Page:Revue des Deux Mondes - 1900 - tome 161.djvu/780

La bibliothèque libre.
Le texte de cette page a été corrigé et est conforme au fac-similé.
776
REVUE DES DEUX MONDES.

Du Breuil, canne au poing, avait marché. Une lutte épique ravagea le château, ensanglantant chambres, escaliers, corridors. Les Allemands se cramponnaient au rez-de-chaussée, les Français aux caves et aux étages supérieurs. Enfin le château leur restait, mais en flammes. Dans le bourg, on se massacrait pied à pied, à travers l’escalade des rues. Pour s’emparer des maisons, il fallait masser des fagots, et mettre le feu. Une acre odeur de chair brûlée prenait à la gorge ; jusqu’à dix heures, l’incendie crépita, dans l’écroulement des murs et le fracas des charpentes. Le brouillard s’étant dissipé, on s’égorgeait au clair. La fusillade continuait, meurtrière, atroce ; des zigzags d’étincelles voletaient au flanc des nuages rouges. Et sur ce carnage tomba la paix du clair de lune, scintillèrent, au zénith glacé, les étoiles.

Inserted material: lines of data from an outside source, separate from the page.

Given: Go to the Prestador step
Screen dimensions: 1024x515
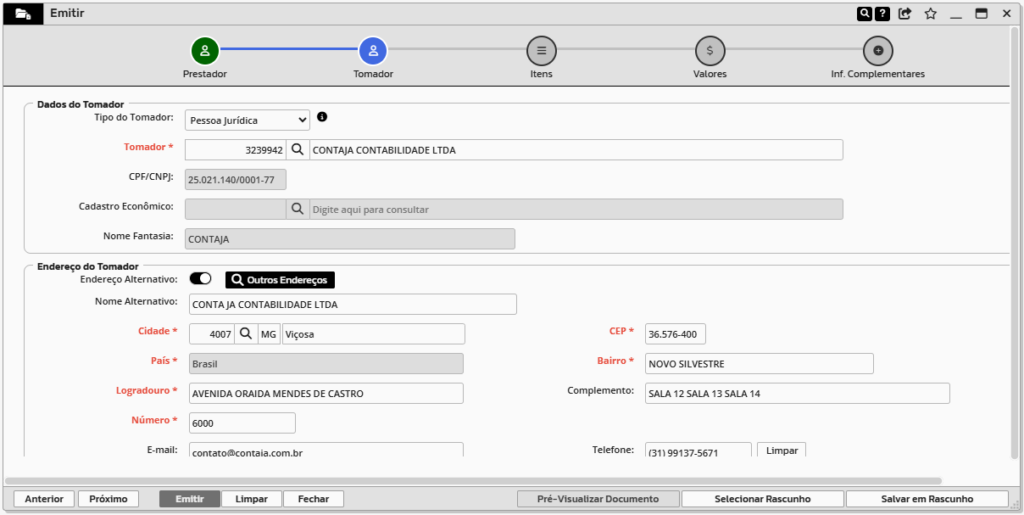Looking at the screenshot, I should pyautogui.click(x=204, y=50).
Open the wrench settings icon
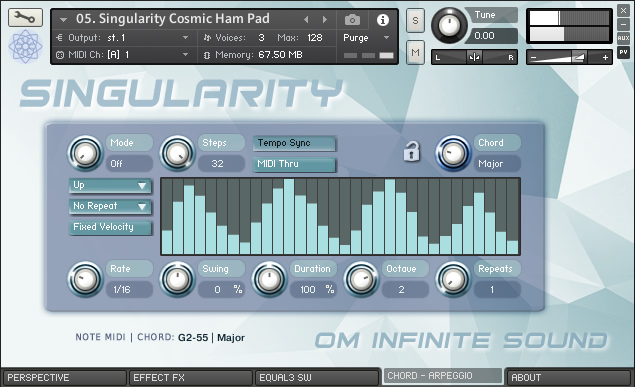635x387 pixels. 25,17
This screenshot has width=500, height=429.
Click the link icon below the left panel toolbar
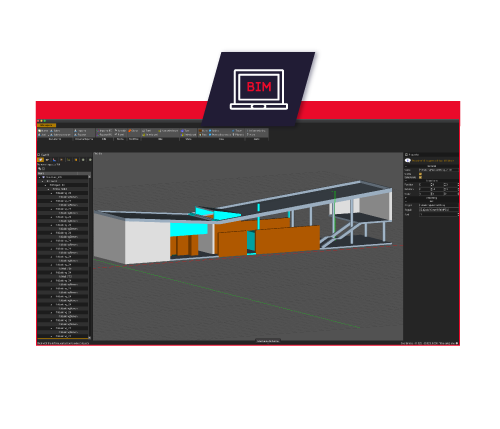[39, 169]
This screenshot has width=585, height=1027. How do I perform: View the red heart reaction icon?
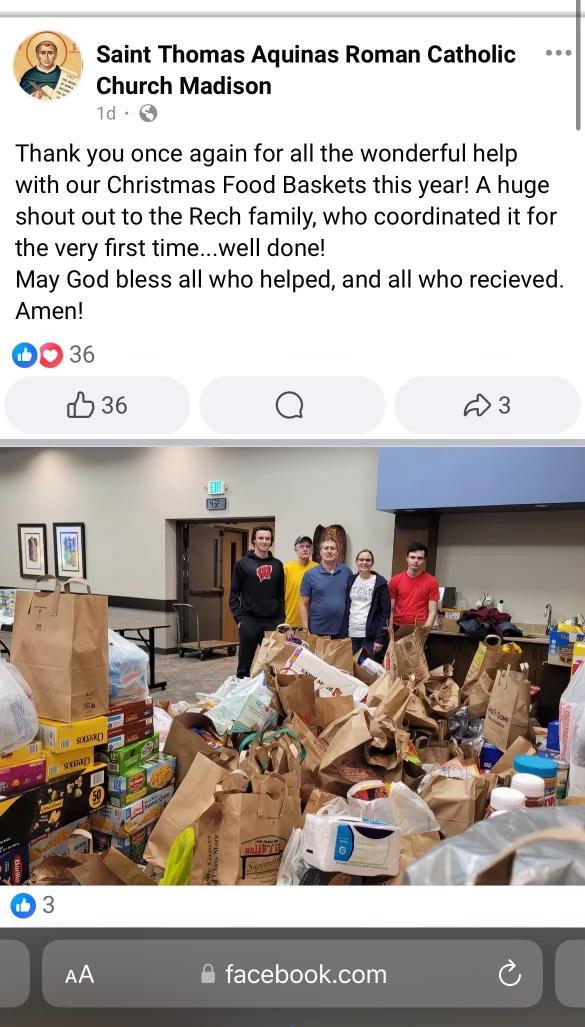(x=50, y=355)
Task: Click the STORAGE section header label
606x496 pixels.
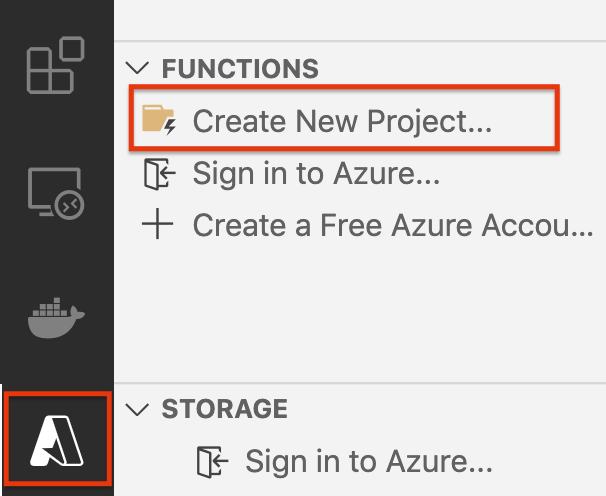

Maintenant, à Bournel, les mains tremblantes, Louis transmettait le télégramme modeste qu’à une heure du matin, Bourbaki, descendu de cheval dans la cour du château, venait de rédiger. Puis c’étaient des dépêches de victoire, signées par de Serres et Clément Laurier : « Le général couche au centre du champ de bataille. Villersexel, clef de la position, a été enlevé aux cris de : Vive la France ! Vive la République ! »


Non loin de là, trois jours après, tandis que l’armée s’ébranlait seulement pour attaquer à Arcey les avant-postes de Werder, qui, profitant du répit malheureux imposé à Bourbaki par les difficultés du ravitaillement, s’était glissé devant Belfort, — un convoi d’une trentaine d’hommes et de quelques voitures avançait, à bout de forces.

— Voit-on le village ? demanda de l’intérieur d’un fourgon une voix jeune, bien lasse.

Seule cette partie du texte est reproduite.